Data shown ▸

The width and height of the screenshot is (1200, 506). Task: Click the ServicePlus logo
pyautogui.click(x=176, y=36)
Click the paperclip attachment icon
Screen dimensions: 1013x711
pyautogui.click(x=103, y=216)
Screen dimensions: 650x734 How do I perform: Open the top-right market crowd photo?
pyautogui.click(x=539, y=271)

--

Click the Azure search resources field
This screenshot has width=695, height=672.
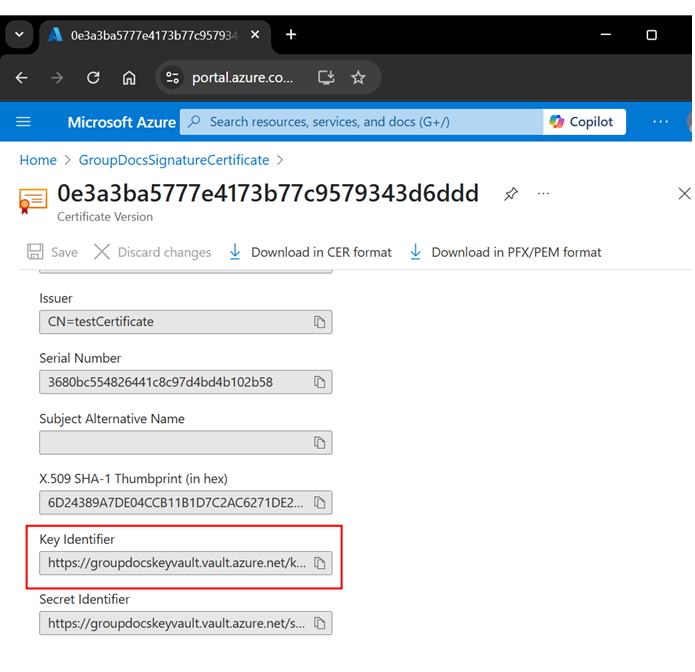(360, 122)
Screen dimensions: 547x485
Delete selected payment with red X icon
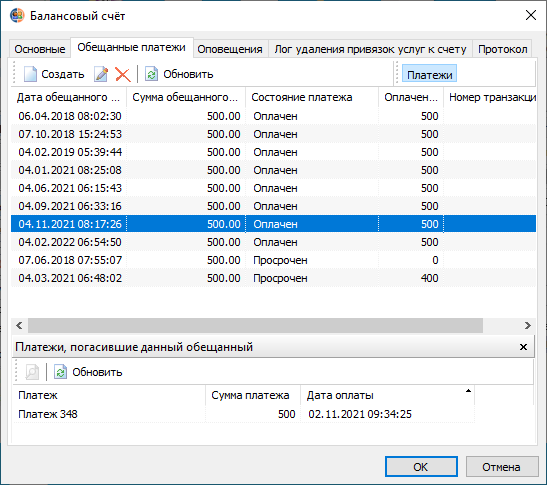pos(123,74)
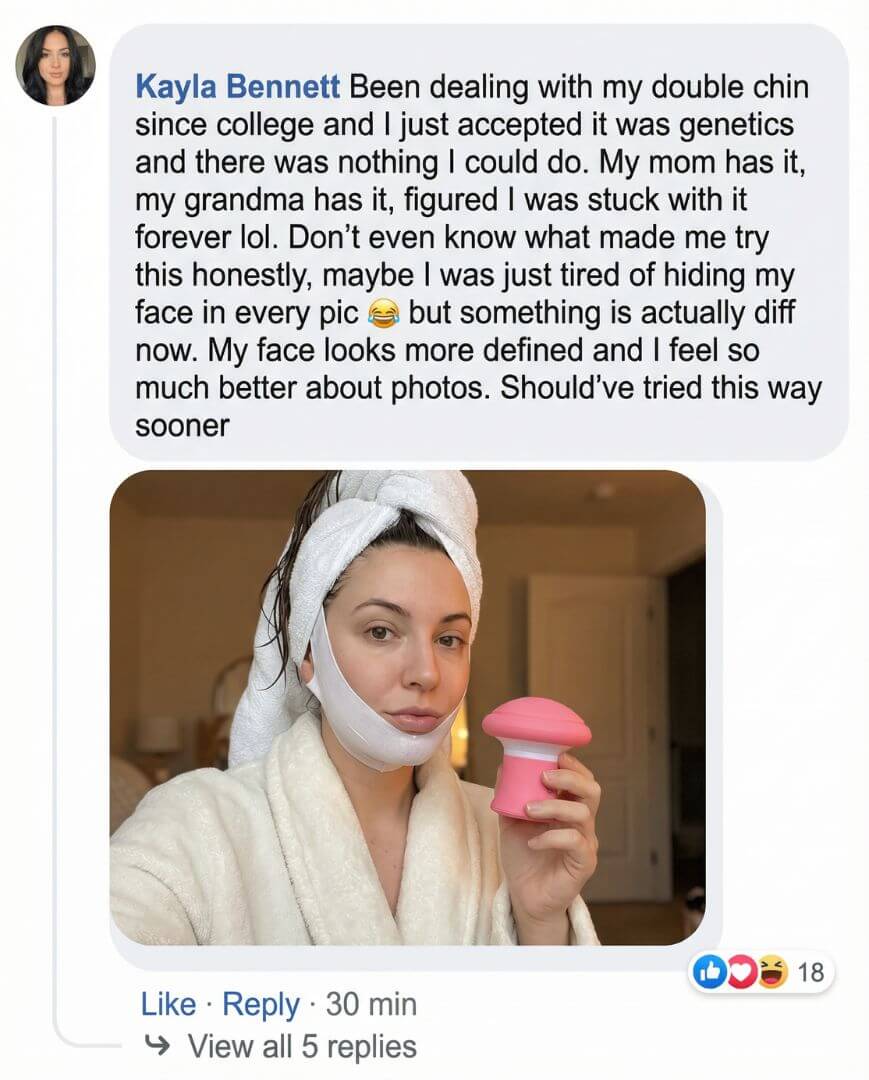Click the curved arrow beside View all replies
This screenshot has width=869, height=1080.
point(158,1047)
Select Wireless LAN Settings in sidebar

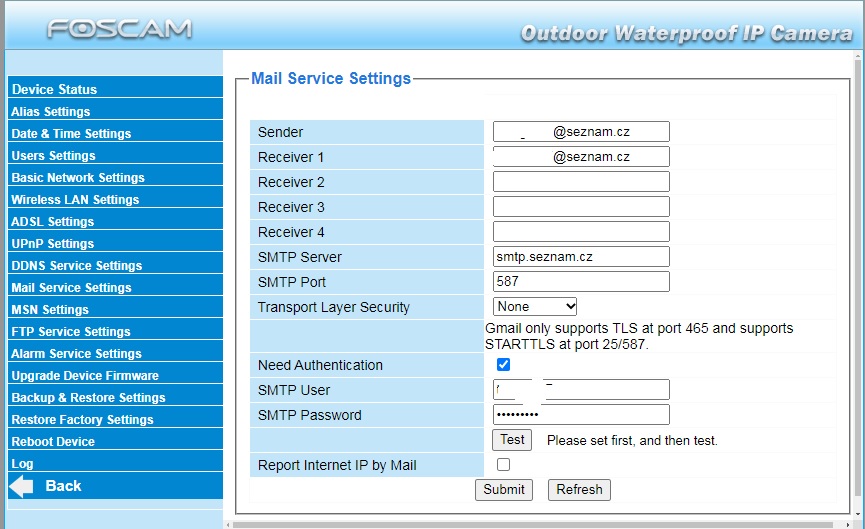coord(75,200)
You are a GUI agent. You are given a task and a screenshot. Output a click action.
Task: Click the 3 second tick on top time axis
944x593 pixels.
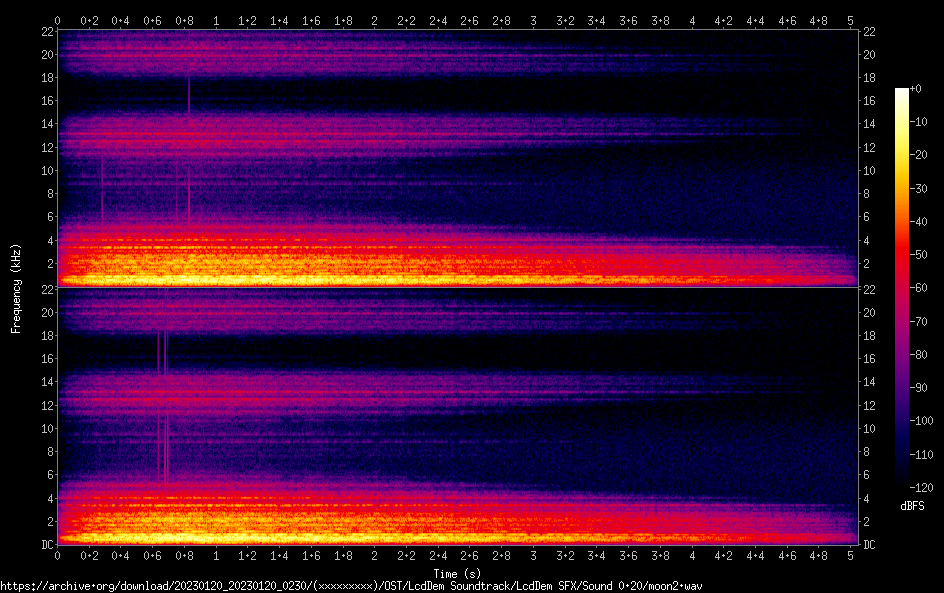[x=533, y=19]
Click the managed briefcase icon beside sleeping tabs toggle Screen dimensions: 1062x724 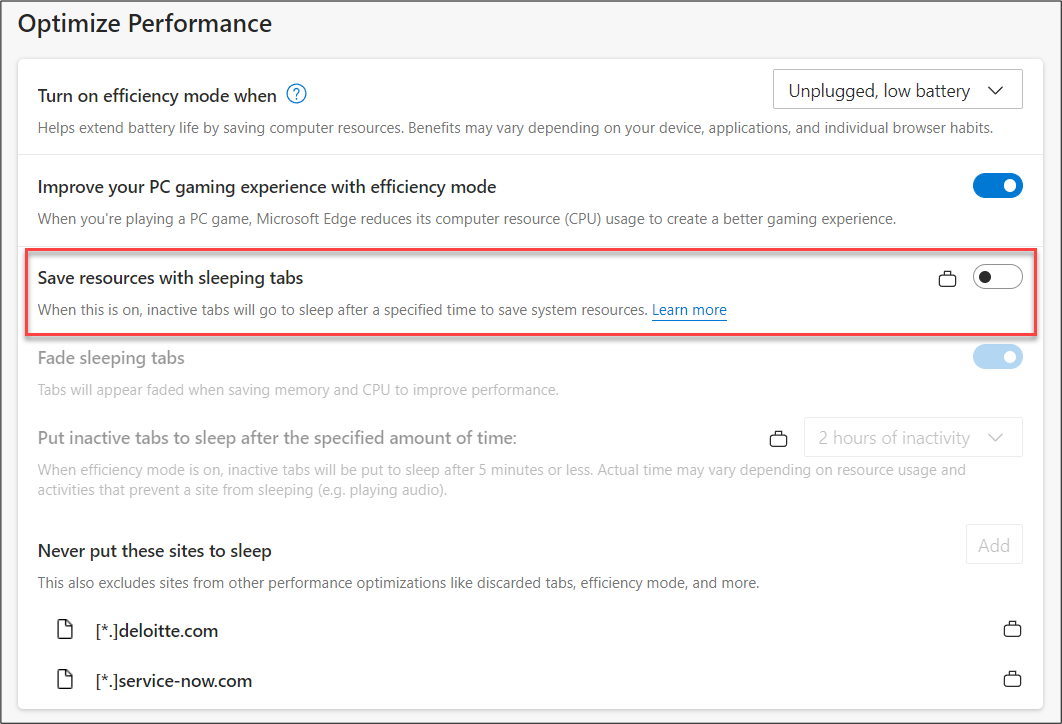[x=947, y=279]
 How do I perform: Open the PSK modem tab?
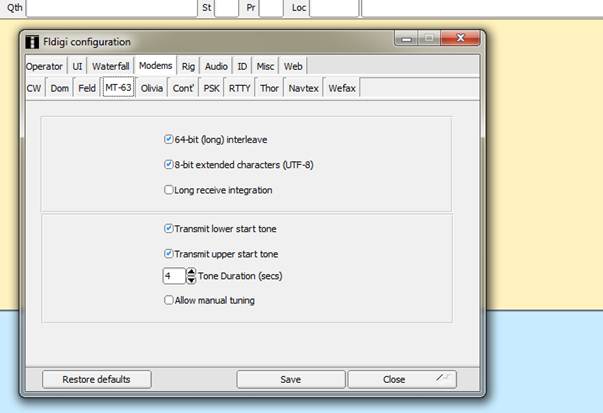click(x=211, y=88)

Work to be completed ▸ What you return must match the lines above from the one with "Click the Azure search resources field" through the one with "Task: Click the 3" exactly, with both ends included and the pictures excluded.

Response to the exercise ▸
Click the Azure search resources field
This screenshot has width=695, height=672.
(360, 122)
Screen dimensions: 547x485
Delete selected payment with red X icon
pos(123,74)
Click the curved arrow beside View all replies
This screenshot has width=869, height=1080.
point(158,1047)
Select Wireless LAN Settings in sidebar

coord(75,200)
You are a GUI agent. You are given a task and a screenshot. Output a click action.
Task: Click the 3 second tick on top time axis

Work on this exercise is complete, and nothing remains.